▶ [INSTRUCTIONS TO FOLLOW]: Each line from the one containing "Survey on protest" through the last line of the data below is to be written out verbatim, and nothing more.

▶ [DATA TO USE]:
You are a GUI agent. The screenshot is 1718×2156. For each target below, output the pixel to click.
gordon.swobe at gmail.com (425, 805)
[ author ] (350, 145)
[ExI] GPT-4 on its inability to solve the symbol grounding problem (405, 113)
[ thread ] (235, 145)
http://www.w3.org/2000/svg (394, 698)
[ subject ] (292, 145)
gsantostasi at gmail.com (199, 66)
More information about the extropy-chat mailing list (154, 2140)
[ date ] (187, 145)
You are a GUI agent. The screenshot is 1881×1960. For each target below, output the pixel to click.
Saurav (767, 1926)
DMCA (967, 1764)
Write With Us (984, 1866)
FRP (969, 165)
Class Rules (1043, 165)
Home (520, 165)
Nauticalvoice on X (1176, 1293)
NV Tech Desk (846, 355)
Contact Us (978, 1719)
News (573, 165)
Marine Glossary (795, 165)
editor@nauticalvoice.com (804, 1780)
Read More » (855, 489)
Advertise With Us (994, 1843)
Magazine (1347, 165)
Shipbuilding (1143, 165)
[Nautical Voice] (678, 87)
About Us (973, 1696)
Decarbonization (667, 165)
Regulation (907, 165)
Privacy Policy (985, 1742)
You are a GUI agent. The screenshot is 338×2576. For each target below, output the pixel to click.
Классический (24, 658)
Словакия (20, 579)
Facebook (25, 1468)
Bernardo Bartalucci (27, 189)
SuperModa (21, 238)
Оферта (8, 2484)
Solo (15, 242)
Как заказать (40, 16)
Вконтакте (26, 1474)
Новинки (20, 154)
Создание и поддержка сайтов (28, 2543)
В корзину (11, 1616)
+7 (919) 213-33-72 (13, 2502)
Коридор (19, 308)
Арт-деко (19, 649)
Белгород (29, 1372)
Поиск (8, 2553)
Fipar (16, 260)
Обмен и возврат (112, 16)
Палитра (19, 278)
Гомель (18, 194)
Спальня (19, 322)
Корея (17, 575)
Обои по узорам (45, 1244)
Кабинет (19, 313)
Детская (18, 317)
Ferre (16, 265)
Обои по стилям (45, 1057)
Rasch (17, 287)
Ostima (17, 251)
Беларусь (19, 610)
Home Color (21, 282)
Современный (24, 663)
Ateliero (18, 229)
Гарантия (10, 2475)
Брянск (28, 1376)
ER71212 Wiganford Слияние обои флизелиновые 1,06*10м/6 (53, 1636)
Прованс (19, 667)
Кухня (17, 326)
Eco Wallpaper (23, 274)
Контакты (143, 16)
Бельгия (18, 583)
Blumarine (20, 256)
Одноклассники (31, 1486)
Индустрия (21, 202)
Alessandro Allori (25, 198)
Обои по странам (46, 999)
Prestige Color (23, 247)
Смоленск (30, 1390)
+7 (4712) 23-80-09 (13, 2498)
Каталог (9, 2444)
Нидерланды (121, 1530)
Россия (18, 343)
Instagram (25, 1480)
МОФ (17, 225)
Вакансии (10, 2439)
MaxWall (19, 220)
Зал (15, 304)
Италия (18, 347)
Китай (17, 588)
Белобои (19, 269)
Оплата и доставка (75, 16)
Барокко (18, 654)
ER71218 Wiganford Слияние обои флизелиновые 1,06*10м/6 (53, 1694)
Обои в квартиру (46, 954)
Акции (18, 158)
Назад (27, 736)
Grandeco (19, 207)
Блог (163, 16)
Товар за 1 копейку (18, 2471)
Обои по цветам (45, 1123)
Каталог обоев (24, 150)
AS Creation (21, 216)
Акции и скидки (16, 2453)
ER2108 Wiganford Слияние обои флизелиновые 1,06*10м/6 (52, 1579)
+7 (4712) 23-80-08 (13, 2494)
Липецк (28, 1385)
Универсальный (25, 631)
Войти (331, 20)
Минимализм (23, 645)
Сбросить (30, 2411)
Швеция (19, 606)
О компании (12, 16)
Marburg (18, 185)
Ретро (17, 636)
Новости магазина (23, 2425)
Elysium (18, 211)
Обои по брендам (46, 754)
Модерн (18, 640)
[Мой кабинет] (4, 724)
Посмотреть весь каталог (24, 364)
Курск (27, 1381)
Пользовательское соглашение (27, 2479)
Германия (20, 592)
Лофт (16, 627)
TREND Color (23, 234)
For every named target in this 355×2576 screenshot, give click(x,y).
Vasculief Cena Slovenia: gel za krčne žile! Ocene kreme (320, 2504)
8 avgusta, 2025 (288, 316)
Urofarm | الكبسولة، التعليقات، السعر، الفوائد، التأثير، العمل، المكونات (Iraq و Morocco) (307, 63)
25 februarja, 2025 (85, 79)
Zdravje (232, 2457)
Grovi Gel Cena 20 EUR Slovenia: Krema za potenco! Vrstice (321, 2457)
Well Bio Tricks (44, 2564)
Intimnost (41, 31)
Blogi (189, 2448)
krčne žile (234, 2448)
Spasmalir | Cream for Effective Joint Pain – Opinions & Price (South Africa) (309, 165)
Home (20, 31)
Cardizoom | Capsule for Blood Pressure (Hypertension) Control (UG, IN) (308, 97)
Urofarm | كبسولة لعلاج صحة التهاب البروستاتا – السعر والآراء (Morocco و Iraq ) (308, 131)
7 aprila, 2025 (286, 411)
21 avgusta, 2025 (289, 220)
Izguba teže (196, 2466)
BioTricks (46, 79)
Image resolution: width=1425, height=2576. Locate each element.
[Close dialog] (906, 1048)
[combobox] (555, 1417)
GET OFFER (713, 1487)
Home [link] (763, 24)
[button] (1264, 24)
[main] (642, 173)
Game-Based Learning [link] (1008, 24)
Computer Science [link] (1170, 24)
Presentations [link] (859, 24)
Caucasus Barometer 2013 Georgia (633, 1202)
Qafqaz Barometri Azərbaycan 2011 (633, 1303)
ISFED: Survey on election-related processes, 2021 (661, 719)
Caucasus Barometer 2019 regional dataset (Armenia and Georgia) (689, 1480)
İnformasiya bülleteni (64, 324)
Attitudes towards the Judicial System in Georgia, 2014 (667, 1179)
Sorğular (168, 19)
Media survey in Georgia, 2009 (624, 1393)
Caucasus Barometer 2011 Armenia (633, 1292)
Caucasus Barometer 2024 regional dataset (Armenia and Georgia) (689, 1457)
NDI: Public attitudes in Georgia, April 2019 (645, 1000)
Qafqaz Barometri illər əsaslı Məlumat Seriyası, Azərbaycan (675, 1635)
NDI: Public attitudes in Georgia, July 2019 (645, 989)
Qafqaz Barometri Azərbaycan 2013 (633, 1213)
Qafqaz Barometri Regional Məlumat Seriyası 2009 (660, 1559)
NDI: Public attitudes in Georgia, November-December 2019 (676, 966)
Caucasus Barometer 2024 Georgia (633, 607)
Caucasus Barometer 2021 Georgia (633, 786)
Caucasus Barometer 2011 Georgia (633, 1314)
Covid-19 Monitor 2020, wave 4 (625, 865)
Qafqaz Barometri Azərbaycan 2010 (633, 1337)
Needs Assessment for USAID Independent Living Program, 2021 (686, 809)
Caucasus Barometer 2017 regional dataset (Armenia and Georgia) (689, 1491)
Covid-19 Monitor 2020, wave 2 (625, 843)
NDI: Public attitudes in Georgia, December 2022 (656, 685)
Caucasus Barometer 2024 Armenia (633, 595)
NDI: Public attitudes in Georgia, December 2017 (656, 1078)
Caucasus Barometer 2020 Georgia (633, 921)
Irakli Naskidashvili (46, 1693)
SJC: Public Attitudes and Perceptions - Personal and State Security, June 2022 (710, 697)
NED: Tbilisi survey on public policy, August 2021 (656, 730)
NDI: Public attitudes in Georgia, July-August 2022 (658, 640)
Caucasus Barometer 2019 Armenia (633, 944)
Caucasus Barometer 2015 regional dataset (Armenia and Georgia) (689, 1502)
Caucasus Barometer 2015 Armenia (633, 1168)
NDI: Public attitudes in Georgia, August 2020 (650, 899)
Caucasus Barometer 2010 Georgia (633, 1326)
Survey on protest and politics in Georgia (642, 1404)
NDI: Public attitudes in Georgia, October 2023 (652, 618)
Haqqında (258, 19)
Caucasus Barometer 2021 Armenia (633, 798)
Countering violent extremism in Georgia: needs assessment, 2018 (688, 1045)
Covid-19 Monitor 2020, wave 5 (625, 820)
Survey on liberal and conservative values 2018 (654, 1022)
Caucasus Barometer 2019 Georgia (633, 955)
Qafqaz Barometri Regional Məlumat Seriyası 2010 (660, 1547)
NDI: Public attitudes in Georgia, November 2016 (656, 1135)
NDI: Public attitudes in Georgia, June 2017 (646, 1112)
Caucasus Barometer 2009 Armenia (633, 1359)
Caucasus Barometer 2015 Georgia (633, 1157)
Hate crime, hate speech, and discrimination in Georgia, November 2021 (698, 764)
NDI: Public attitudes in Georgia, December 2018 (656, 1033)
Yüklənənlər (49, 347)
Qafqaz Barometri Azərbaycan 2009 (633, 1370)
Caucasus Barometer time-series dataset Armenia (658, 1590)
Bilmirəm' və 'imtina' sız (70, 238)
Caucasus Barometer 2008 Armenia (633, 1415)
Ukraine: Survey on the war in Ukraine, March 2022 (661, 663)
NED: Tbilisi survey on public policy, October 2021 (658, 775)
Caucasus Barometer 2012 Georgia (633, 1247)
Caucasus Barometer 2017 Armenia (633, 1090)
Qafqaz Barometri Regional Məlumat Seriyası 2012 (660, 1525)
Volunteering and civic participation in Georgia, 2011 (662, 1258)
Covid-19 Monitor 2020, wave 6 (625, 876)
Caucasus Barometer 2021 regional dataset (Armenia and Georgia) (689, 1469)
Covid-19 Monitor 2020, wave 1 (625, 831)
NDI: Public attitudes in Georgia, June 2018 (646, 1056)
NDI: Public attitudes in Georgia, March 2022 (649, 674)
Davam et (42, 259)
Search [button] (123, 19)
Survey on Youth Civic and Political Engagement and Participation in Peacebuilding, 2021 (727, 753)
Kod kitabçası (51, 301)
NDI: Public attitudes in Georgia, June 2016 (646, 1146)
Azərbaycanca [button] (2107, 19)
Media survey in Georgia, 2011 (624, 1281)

▶ [RESPONSE TO THIS EXERCISE]:
Survey on protest and politics in Georgia (642, 1404)
NDI: Public attitudes in Georgia, October 2023 (652, 618)
Haqqında (258, 19)
Caucasus Barometer 2021 Armenia (633, 798)
Countering violent extremism in Georgia: needs assessment, 2018 (688, 1045)
Covid-19 Monitor 2020, wave 5 (625, 820)
Survey on liberal and conservative values 2018 (654, 1022)
Caucasus Barometer 2019 Georgia (633, 955)
Qafqaz Barometri Regional Məlumat Seriyası 2010 (660, 1547)
NDI: Public attitudes in Georgia, November 2016 (656, 1135)
NDI: Public attitudes in Georgia, June 2017 (646, 1112)
Caucasus Barometer 2009 Armenia (633, 1359)
Caucasus Barometer 2015 Georgia (633, 1157)
Hate crime, hate speech, and discrimination in Georgia, November 2021 (698, 764)
NDI: Public attitudes in Georgia, December 2018 (656, 1033)
Yüklənənlər (49, 347)
Qafqaz Barometri Azərbaycan 2009 (633, 1370)
Caucasus Barometer time-series dataset Armenia (658, 1590)
Bilmirəm' və 'imtina' sız (70, 238)
Caucasus Barometer 2008 Armenia (633, 1415)
Ukraine: Survey on the war in Ukraine, March 2022 (661, 663)
NED: Tbilisi survey on public policy, October 2021 (658, 775)
Caucasus Barometer 2012 Georgia (633, 1247)
Caucasus Barometer 2017 Armenia (633, 1090)
Qafqaz Barometri Regional Məlumat Seriyası 2012 (660, 1525)
Volunteering and civic participation in Georgia, 2011 (662, 1258)
Covid-19 Monitor 2020, wave 6 (625, 876)
Caucasus Barometer 2021 regional dataset (Armenia and Georgia) (689, 1469)
Covid-19 Monitor 2020, wave 1 (625, 831)
NDI: Public attitudes in Georgia, June 2018 (646, 1056)
NDI: Public attitudes in Georgia, March 2022 (649, 674)
Davam et (42, 259)
Search [button] (123, 19)
Survey on Youth Civic and Political Engagement and Participation in Peacebuilding, 2021 (727, 753)
Kod kitabçası (51, 301)
NDI: Public attitudes in Georgia, June 2016 (646, 1146)
Azərbaycanca [button] (2107, 19)
Media survey in Georgia, 2011 (624, 1281)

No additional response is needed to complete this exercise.